Inseguito dalla polizia russa, Necaev fuggì in Svizzera, a Locarno. Lì viveva Michael Bakunin, famoso profeta della rivoluzione anarchica. Da trent’anni era lontano dalla Russia; la gioventù di Mosca e di Pietroburgo era per lui una terra incognita; si sentiva vecchio, debole, impotente; era pieno di rimpianti, e sognava disperatamente la patria che aveva lasciato nella giovinezza. Continuava a descrivere il suo programma. Secondo lui, il popolo russo conservava nella memoria l’ideale dell’antico comune libero. Ogni villaggio sentiva l’urgenza di un cambiamento assoluto, e nascondeva in fondo all’animo il desiderio di impadronirsi di tutta la terra dei nobili e dei kulaki.
Quando Necaev arrivò a Locarno, Bakunin lo accolse con profondissima ammirazione, credendo in lui come in un’immagine ritrovata della sua giovinezza. «Sono ammirevoli — diceva — questi giovani fanatici-credenti senza Dio, eroi senza frasi fatte». Venerava la sua passione rivoluzionaria, la sua energia scatenata, la sua volontà, il suo disinteresse, la sua instancabile alacrità, la sua abnegazione assoluta, il suo fascino. Non aveva mai incontrato — disse — nessun giovane così prezioso e santo; e lo riteneva capace di riunire intorno a sé, non per sé ma per la causa, tutte le forze rivoluzionarie della Russia.
A Locarno, si ripeté quello che era accaduto a Mosca: la forza della rivoluzione rivelò di non essere altro che mistificazione e inganno. Necaev aveva una sconfinata fiducia nella propria infallibilità, e un totale disprezzo per gli altri esseri umani, anche se erano suoi amici e compagni. Cercava di carpire i segreti di Bakunin e degli altri rivoluzionari; rimasto solo nelle loro camere, apriva i cassetti, leggeva la corrispondenza; se veniva presentato a un amico, la sua prima cura era di seminare discordie, pettegolezzi, intrighi; e cercava di sedurre le mogli e le figlie, violando ogni amore ed amicizia.

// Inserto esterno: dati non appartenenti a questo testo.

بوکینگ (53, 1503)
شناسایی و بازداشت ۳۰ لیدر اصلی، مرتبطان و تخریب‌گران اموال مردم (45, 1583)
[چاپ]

Bakunin fu profondamente offeso. «Dunque voi mi avete sistematicamente mentito», scrisse a Necaev. «Dunque la vostra impresa era marcia di menzogne… Credevo incondizionatamente in voi, ma voi mi stavate ingannando… Ora basta. I nostri rapporti passati e i nostri mutui obblighi sono finiti. Li avete distrutti voi stesso». Quando vide la rivoluzione incarnata in un essere umano, Bakunin si accorse di avere davanti a sé un mostro spaventoso; e rimpianse tutti gli anni che aveva dedicato al suo ideale impossibile.